Stored items from a collection:
————————
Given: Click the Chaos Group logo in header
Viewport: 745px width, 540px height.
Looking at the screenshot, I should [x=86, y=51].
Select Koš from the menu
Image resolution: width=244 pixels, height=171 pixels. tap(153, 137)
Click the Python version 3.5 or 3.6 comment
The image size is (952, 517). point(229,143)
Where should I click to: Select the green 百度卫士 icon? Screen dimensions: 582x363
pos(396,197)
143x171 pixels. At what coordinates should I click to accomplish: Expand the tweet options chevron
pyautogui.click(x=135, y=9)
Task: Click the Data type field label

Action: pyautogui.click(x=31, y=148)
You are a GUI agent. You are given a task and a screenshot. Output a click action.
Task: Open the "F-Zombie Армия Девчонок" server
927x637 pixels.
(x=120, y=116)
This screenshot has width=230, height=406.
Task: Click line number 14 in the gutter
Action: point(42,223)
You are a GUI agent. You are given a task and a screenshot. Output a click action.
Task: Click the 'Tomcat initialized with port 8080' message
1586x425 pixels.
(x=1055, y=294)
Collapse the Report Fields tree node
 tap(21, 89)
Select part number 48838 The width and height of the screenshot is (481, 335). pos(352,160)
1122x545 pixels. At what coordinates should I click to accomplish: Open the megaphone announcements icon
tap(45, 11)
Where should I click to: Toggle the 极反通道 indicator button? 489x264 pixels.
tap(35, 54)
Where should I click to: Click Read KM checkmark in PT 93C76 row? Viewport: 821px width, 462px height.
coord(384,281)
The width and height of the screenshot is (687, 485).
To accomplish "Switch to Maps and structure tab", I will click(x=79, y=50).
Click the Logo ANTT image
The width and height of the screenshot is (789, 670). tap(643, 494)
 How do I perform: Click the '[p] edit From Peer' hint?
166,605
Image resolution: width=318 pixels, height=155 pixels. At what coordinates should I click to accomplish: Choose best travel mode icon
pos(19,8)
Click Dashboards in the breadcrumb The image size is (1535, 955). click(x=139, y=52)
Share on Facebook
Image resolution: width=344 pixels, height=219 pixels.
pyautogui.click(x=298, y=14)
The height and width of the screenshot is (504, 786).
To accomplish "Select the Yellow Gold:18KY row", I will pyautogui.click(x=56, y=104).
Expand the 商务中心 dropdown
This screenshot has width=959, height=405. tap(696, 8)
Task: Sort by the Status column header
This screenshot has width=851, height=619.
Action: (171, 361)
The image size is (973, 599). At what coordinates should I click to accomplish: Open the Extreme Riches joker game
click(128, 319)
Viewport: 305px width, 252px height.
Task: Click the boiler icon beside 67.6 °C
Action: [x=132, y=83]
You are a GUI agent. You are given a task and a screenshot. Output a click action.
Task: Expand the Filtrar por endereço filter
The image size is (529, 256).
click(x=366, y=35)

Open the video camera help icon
————————
= PROBLEM TO WORK ON =
For this exercise, output the entries above exactly as written.

= RESULT BELOW =
Given: Click the Chaos Group logo in header
Viewport: 745px width, 540px height.
Looking at the screenshot, I should [x=86, y=51].
Select Koš from the menu
Image resolution: width=244 pixels, height=171 pixels. tap(153, 137)
Click the Python version 3.5 or 3.6 comment
The image size is (952, 517). point(229,143)
Where should I click to: Select the green 百度卫士 icon? Screen dimensions: 582x363
pos(396,197)
143x171 pixels. At what coordinates should I click to accomplish: Expand the tweet options chevron
pyautogui.click(x=135, y=9)
Task: Click the Data type field label

Action: pyautogui.click(x=31, y=148)
You are a GUI agent. You are given a task and a screenshot. Output a click action.
Task: Open the "F-Zombie Армия Девчонок" server
927x637 pixels.
(x=120, y=116)
This screenshot has width=230, height=406.
Task: Click line number 14 in the gutter
Action: point(42,223)
You are a GUI agent. You are given a task and a screenshot. Output a click action.
Task: Click the 'Tomcat initialized with port 8080' message
1586x425 pixels.
(x=1055, y=294)
Collapse the Report Fields tree node
 tap(21, 89)
Select part number 48838 The width and height of the screenshot is (481, 335). pos(352,160)
1122x545 pixels. At what coordinates should I click to accomplish: Open the megaphone announcements icon
tap(45, 11)
Where should I click to: Toggle the 极反通道 indicator button? 489x264 pixels.
tap(35, 54)
Where should I click to: Click Read KM checkmark in PT 93C76 row? Viewport: 821px width, 462px height.
coord(384,281)
The width and height of the screenshot is (687, 485).
To accomplish "Switch to Maps and structure tab", I will click(x=79, y=50).
Click the Logo ANTT image
The width and height of the screenshot is (789, 670). tap(643, 494)
 How do I perform: Click the '[p] edit From Peer' hint?
166,605
Image resolution: width=318 pixels, height=155 pixels. At what coordinates should I click to accomplish: Choose best travel mode icon
pos(19,8)
Click Dashboards in the breadcrumb The image size is (1535, 955). click(x=139, y=52)
Share on Facebook
Image resolution: width=344 pixels, height=219 pixels.
pyautogui.click(x=298, y=14)
The height and width of the screenshot is (504, 786).
To accomplish "Select the Yellow Gold:18KY row", I will pyautogui.click(x=56, y=104).
Expand the 商务中心 dropdown
This screenshot has width=959, height=405. tap(696, 8)
Task: Sort by the Status column header
This screenshot has width=851, height=619.
Action: (171, 361)
The image size is (973, 599). At what coordinates should I click to accomplish: Open the Extreme Riches joker game
click(128, 319)
Viewport: 305px width, 252px height.
Task: Click the boiler icon beside 67.6 °C
Action: [x=132, y=83]
You are a GUI agent. You are given a task and a screenshot. Output a click action.
Task: Expand the Filtrar por endereço filter
The image size is (529, 256).
click(x=366, y=35)

Open the video camera help icon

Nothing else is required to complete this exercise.